How can the Tyndall effect be used to distinguish between a colloid and a solution?
Can the presence of Brownian motion distinguis between a solution and a colloid? explain.
http://en.wikipedia.org/wiki/Tyndall_effect
The Tyndall effect can indeed be used to distinguish between a colloid and a solution. The Tyndall effect refers to the scattering of light by colloidal particles or particles suspended in a medium. When light passes through a colloid, the particles in the colloid scatter the light, causing it to become visible. In contrast, when light passes through a true solution, which consists of uniformly distributed particles at the molecular level, there is no scattering of light and the solution appears transparent.

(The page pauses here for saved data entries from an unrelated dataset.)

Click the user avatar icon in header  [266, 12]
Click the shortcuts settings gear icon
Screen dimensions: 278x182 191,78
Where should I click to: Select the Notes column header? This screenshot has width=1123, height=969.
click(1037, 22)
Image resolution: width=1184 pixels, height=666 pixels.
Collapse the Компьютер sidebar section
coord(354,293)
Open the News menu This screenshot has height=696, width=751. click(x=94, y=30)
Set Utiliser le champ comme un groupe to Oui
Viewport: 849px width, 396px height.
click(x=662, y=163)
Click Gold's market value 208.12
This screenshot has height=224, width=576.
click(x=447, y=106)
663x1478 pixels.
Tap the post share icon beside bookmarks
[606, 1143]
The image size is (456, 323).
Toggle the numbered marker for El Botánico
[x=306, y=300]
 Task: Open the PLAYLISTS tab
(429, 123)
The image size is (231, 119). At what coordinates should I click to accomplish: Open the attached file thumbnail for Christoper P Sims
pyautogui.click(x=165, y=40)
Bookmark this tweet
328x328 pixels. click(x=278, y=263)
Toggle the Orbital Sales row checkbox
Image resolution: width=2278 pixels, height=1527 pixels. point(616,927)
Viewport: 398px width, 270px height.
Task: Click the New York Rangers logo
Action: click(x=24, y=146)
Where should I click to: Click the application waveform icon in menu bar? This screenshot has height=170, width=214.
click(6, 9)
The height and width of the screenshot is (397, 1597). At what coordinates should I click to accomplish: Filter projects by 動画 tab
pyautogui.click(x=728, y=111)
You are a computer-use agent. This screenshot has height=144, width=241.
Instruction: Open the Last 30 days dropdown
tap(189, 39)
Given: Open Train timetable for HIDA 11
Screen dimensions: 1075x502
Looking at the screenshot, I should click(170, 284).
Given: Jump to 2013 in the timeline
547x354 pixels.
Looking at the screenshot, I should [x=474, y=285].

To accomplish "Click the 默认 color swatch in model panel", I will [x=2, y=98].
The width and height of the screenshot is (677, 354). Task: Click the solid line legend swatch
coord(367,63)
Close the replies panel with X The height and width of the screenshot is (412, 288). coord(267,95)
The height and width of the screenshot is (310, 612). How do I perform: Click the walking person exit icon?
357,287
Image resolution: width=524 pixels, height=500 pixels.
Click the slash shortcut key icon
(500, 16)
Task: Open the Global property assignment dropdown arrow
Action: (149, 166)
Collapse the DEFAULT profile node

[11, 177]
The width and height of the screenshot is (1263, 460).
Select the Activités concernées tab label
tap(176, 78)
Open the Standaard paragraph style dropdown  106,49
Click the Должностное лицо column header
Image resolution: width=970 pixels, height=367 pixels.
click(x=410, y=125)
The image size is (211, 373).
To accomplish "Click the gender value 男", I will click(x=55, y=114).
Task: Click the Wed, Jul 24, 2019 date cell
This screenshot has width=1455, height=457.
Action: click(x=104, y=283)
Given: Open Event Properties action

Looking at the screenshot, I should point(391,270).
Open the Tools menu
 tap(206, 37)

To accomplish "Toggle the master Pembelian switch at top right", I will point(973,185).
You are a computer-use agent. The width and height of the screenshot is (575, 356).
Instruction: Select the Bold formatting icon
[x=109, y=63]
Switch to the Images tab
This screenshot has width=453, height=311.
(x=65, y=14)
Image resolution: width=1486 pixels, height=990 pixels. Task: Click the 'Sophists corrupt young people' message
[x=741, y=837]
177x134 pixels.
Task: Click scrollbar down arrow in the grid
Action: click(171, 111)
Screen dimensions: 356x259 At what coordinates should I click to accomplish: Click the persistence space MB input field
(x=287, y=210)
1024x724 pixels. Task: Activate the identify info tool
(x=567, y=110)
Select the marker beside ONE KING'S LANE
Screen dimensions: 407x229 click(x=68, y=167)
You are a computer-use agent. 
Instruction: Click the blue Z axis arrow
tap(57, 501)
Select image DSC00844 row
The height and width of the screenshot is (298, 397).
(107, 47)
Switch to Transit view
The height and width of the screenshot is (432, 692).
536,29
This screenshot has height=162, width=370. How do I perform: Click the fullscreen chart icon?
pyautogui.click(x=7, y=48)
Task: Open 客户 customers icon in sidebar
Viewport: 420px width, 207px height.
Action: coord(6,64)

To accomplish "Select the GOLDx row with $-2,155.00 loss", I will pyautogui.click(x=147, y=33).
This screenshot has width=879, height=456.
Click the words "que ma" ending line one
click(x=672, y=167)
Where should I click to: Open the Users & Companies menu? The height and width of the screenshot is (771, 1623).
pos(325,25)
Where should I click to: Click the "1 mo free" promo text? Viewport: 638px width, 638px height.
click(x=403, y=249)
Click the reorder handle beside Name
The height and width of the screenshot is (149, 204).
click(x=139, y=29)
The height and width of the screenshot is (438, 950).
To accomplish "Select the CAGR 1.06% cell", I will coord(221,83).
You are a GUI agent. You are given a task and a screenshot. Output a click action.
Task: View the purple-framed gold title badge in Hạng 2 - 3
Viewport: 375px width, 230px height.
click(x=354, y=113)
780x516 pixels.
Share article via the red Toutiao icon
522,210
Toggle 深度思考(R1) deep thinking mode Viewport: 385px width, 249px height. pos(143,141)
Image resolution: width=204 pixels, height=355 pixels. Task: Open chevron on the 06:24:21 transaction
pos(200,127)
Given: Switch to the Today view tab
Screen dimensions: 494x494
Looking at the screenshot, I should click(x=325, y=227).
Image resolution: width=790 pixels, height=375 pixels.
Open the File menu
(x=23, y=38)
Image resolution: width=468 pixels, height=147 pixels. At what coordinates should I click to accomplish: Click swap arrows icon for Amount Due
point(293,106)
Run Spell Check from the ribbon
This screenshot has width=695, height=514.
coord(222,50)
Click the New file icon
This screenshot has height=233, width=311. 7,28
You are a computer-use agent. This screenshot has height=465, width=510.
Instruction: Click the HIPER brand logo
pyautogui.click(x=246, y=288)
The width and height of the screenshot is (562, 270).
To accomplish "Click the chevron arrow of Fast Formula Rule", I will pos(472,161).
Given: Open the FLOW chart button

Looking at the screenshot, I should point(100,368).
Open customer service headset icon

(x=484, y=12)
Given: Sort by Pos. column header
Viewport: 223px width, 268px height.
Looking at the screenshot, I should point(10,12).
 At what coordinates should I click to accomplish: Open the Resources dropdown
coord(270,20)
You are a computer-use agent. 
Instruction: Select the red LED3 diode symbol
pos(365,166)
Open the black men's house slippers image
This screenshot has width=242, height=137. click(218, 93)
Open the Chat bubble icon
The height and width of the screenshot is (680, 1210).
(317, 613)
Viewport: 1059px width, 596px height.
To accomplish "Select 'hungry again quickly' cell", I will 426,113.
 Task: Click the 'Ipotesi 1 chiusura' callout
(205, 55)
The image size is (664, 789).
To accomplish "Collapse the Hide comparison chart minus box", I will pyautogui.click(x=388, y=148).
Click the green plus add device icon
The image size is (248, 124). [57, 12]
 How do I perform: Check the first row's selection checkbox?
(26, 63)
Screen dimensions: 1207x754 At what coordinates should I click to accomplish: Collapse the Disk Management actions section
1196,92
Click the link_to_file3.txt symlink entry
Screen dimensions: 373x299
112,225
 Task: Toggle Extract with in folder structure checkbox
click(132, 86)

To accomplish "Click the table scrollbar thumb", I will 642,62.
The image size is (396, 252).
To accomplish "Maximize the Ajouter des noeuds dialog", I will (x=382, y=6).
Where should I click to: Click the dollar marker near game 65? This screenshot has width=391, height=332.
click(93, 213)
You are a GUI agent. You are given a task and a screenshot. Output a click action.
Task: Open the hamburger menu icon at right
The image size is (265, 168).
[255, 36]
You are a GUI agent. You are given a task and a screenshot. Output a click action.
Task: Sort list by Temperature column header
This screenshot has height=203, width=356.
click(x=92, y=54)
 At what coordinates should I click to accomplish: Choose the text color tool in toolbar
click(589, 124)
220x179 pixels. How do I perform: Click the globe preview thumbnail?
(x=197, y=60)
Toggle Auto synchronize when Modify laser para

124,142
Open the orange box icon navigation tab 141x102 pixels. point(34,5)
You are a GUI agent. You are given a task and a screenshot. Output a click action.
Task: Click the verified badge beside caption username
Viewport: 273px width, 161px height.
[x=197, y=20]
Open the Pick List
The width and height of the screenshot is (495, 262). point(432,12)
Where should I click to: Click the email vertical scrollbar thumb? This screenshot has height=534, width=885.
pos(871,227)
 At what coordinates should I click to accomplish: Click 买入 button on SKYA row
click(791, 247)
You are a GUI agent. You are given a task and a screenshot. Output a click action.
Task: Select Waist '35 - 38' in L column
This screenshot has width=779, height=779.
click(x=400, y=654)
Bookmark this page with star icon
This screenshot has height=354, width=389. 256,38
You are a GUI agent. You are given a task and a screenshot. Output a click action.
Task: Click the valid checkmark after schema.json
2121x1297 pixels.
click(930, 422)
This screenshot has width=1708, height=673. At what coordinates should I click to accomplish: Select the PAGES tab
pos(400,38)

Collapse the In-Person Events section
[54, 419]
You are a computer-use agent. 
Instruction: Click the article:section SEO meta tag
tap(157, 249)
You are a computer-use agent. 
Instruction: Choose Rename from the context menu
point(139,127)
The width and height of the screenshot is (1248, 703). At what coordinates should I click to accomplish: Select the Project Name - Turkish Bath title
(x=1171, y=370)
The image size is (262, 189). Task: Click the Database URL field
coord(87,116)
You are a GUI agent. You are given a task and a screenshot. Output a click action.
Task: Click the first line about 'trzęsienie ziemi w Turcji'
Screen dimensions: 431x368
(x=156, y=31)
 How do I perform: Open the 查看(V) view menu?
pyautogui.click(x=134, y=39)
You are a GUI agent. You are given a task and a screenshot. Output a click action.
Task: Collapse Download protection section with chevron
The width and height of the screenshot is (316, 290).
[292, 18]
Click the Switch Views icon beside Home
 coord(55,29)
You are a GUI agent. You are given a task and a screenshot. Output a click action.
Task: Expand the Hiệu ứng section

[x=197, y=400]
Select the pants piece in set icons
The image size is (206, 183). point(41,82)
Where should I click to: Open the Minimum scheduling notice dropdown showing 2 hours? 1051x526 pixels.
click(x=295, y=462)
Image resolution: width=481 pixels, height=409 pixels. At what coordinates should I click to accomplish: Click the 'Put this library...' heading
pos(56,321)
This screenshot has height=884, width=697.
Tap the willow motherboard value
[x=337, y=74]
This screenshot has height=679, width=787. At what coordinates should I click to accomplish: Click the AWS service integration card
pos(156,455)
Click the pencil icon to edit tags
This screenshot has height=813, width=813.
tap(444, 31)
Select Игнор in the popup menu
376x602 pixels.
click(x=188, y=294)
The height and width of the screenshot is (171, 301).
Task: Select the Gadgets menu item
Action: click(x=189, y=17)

To observe the Tyndall effect, you can shine a beam of light through a sample. If the light is scattered and you can see a visible beam, it indicates the presence of colloidal particles, therefore indicating that it is a colloid. On the other hand, if the light passes through the sample without scattering and appears transparent, it suggests that you are dealing with a true solution.
Regarding Brownian motion, it can also be used to distinguish between a solution and a colloid. Brownian motion refers to the random movement of particles suspended in a fluid resulting from their collision with molecules of the surrounding medium. In a colloid, the particles are larger and heavier than the particles in a true solution. As a result, these larger particles experience more noticeable and observable Brownian motion. This erratic movement caused by the constant bombardment of fluid molecules can be observed under a microscope.
In contrast, particles in a true solution are much smaller and lighter, and their Brownian motion is usually too rapid and unpredictable to be observed easily. So, if you observe visible Brownian motion of particles in a sample, it suggests that you are dealing with a colloid. If you do not observe any visible Brownian motion, it indicates that the sample is more likely a true solution.
To summarize, the Tyndall effect can be used to distinguish between a colloid and a solution by observing the scattering of light, while the presence of visible Brownian motion can also be an indicator of a colloid.